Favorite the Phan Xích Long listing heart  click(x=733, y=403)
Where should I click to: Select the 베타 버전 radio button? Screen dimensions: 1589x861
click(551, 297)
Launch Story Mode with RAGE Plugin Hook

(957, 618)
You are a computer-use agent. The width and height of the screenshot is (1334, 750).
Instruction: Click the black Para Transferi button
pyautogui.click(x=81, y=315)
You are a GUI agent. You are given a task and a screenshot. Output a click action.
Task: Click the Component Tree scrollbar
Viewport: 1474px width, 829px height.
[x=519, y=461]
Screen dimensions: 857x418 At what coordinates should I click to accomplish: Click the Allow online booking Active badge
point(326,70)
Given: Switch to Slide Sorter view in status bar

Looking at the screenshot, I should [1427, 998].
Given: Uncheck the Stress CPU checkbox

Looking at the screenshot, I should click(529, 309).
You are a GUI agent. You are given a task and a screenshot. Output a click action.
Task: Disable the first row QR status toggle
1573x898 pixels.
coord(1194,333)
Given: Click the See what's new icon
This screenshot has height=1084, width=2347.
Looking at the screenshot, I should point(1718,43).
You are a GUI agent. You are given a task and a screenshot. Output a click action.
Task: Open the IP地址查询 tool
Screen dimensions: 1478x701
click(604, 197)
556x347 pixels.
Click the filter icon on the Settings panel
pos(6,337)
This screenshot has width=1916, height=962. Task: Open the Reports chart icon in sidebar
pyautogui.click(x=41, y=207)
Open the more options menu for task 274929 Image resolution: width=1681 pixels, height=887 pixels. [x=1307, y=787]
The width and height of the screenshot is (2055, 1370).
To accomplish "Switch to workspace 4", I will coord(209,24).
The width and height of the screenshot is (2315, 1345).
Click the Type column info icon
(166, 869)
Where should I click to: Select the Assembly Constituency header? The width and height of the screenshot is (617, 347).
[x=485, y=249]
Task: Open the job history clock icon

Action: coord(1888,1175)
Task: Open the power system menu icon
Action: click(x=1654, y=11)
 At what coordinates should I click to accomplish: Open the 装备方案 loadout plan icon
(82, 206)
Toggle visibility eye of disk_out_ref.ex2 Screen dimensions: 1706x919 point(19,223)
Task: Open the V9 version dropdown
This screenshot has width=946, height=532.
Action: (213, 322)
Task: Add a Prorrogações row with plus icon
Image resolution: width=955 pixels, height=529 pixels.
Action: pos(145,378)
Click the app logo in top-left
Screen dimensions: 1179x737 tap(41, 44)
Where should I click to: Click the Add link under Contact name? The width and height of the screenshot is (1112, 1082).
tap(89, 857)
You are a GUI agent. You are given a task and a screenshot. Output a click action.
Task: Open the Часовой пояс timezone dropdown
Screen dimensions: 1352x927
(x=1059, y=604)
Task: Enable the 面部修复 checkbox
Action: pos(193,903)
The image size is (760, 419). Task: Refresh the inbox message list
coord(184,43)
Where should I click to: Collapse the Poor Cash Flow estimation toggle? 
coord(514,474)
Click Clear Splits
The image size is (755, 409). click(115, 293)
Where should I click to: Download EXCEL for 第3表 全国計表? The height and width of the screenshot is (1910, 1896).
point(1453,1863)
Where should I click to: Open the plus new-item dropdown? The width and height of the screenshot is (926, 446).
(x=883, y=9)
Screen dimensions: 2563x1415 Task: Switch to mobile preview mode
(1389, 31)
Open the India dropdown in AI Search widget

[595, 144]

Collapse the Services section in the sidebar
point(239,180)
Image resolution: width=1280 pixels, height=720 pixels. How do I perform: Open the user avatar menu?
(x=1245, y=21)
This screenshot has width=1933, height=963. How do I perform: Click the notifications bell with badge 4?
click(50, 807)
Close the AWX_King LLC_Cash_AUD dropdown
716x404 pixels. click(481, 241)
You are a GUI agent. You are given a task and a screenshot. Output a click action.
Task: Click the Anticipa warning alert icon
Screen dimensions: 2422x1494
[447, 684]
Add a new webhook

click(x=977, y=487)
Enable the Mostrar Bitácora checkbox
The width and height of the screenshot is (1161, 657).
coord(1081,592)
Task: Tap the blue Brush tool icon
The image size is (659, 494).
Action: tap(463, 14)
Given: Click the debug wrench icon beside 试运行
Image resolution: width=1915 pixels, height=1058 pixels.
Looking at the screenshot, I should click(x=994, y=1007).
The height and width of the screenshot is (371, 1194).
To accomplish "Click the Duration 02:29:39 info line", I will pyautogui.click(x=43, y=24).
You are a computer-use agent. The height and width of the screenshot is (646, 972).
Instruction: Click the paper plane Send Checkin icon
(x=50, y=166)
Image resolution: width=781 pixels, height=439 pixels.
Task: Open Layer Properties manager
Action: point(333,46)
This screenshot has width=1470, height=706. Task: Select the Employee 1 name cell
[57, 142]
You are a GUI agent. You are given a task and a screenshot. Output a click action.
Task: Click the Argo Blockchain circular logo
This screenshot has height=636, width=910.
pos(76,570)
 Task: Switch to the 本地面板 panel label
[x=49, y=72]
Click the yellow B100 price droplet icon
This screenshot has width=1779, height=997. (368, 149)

What is needed :: All entries above are to be repeated verbatim, down to the last line.

Solution for this problem ::
Favorite the Phan Xích Long listing heart  click(x=733, y=403)
Where should I click to: Select the 베타 버전 radio button? Screen dimensions: 1589x861
click(551, 297)
Launch Story Mode with RAGE Plugin Hook

(957, 618)
You are a computer-use agent. The width and height of the screenshot is (1334, 750).
Instruction: Click the black Para Transferi button
pyautogui.click(x=81, y=315)
You are a GUI agent. You are given a task and a screenshot. Output a click action.
Task: Click the Component Tree scrollbar
Viewport: 1474px width, 829px height.
[x=519, y=461]
Screen dimensions: 857x418 At what coordinates should I click to accomplish: Click the Allow online booking Active badge
point(326,70)
Given: Switch to Slide Sorter view in status bar

Looking at the screenshot, I should [1427, 998].
Given: Uncheck the Stress CPU checkbox

Looking at the screenshot, I should click(529, 309).
You are a GUI agent. You are given a task and a screenshot. Output a click action.
Task: Disable the first row QR status toggle
1573x898 pixels.
coord(1194,333)
Given: Click the See what's new icon
This screenshot has height=1084, width=2347.
Looking at the screenshot, I should point(1718,43).
You are a GUI agent. You are given a task and a screenshot. Output a click action.
Task: Open the IP地址查询 tool
Screen dimensions: 1478x701
click(604, 197)
556x347 pixels.
Click the filter icon on the Settings panel
pos(6,337)
This screenshot has width=1916, height=962. Task: Open the Reports chart icon in sidebar
pyautogui.click(x=41, y=207)
Open the more options menu for task 274929 Image resolution: width=1681 pixels, height=887 pixels. [x=1307, y=787]
The width and height of the screenshot is (2055, 1370).
To accomplish "Switch to workspace 4", I will coord(209,24).
The width and height of the screenshot is (2315, 1345).
Click the Type column info icon
(166, 869)
Where should I click to: Select the Assembly Constituency header? The width and height of the screenshot is (617, 347).
[x=485, y=249]
Task: Open the job history clock icon

Action: coord(1888,1175)
Task: Open the power system menu icon
Action: click(x=1654, y=11)
 At what coordinates should I click to accomplish: Open the 装备方案 loadout plan icon
(82, 206)
Toggle visibility eye of disk_out_ref.ex2 Screen dimensions: 1706x919 point(19,223)
Task: Open the V9 version dropdown
This screenshot has width=946, height=532.
Action: (213, 322)
Task: Add a Prorrogações row with plus icon
Image resolution: width=955 pixels, height=529 pixels.
Action: pos(145,378)
Click the app logo in top-left
Screen dimensions: 1179x737 tap(41, 44)
Where should I click to: Click the Add link under Contact name? The width and height of the screenshot is (1112, 1082).
tap(89, 857)
You are a GUI agent. You are given a task and a screenshot. Output a click action.
Task: Open the Часовой пояс timezone dropdown
Screen dimensions: 1352x927
(x=1059, y=604)
Task: Enable the 面部修复 checkbox
Action: pos(193,903)
The image size is (760, 419). Task: Refresh the inbox message list
coord(184,43)
Where should I click to: Collapse the Poor Cash Flow estimation toggle? 
coord(514,474)
Click Clear Splits
The image size is (755, 409). click(115, 293)
Where should I click to: Download EXCEL for 第3表 全国計表? The height and width of the screenshot is (1910, 1896).
point(1453,1863)
Where should I click to: Open the plus new-item dropdown? The width and height of the screenshot is (926, 446).
(x=883, y=9)
Screen dimensions: 2563x1415 Task: Switch to mobile preview mode
(1389, 31)
Open the India dropdown in AI Search widget

[595, 144]

Collapse the Services section in the sidebar
point(239,180)
Image resolution: width=1280 pixels, height=720 pixels. How do I perform: Open the user avatar menu?
(x=1245, y=21)
This screenshot has width=1933, height=963. How do I perform: Click the notifications bell with badge 4?
click(50, 807)
Close the AWX_King LLC_Cash_AUD dropdown
716x404 pixels. click(481, 241)
You are a GUI agent. You are given a task and a screenshot. Output a click action.
Task: Click the Anticipa warning alert icon
Screen dimensions: 2422x1494
[447, 684]
Add a new webhook

click(x=977, y=487)
Enable the Mostrar Bitácora checkbox
The width and height of the screenshot is (1161, 657).
coord(1081,592)
Task: Tap the blue Brush tool icon
The image size is (659, 494).
Action: tap(463, 14)
Given: Click the debug wrench icon beside 试运行
Image resolution: width=1915 pixels, height=1058 pixels.
Looking at the screenshot, I should click(x=994, y=1007).
The height and width of the screenshot is (371, 1194).
To accomplish "Click the Duration 02:29:39 info line", I will pyautogui.click(x=43, y=24).
You are a computer-use agent. The height and width of the screenshot is (646, 972).
Instruction: Click the paper plane Send Checkin icon
(x=50, y=166)
Image resolution: width=781 pixels, height=439 pixels.
Task: Open Layer Properties manager
Action: point(333,46)
This screenshot has width=1470, height=706. Task: Select the Employee 1 name cell
[57, 142]
You are a GUI agent. You are given a task and a screenshot. Output a click action.
Task: Click the Argo Blockchain circular logo
This screenshot has height=636, width=910.
pos(76,570)
 Task: Switch to the 本地面板 panel label
[x=49, y=72]
Click the yellow B100 price droplet icon
This screenshot has width=1779, height=997. (368, 149)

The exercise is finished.